Un hombre fue condenado a 13 años de prisión por el delito de abuso sexual con acceso carnal agravado por la convivencia y su rol de guardador, tras el veredicto de un Tribunal del Colegio de Jueces.
La sentencia se conoció este miércoles, luego de los alegatos finales y la audiencia de cesura donde se definió la pena.
Por tratarse de un caso de delitos contra la integridad sexual, no se difundió la identidad del condenado para resguardar a la víctima.

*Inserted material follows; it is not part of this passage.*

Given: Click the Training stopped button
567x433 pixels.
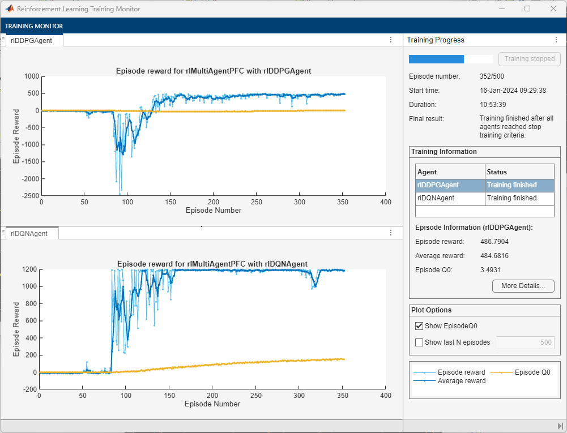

Abusos durante la infancia en un contexto de vulnerabilidad
La fiscal de Juicio N°1, Virginia Palacios, sostuvo que los hechos ocurrieron entre 2011 y 2017, cuando la víctima era menor de edad.
“La niña atravesó una cronicidad abusiva hasta su adolescencia”, expuso, al describir un contexto de violencia, amenazas y vulnerabilidad, tras la muerte de la madre.
La acusación se apoyó en el testimonio de la víctima, pericias psicológicas y estudios médicos que resultaron compatibles con los hechos denunciados.
Postura de la defensa
El defensor Esteban Sala pidió la absolución al señalar falta de pruebas concluyentes.
“Se trata de una causa sin pruebas objetivas”, afirmó, y cuestionó tanto el relato de la denunciante como las pericias incorporadas al proceso.
La pena y los argumentos
En la audiencia de cesura, la Fiscalía había solicitado 18 años y 9 meses de prisión, al considerar la gravedad y reiteración de los abusos.
La defensa pidió el mínimo legal de 8 años, al plantear que la pena solicitada resultaba “desproporcional y excesiva”. El Tribunal fijó la condena en 13 años de prisión.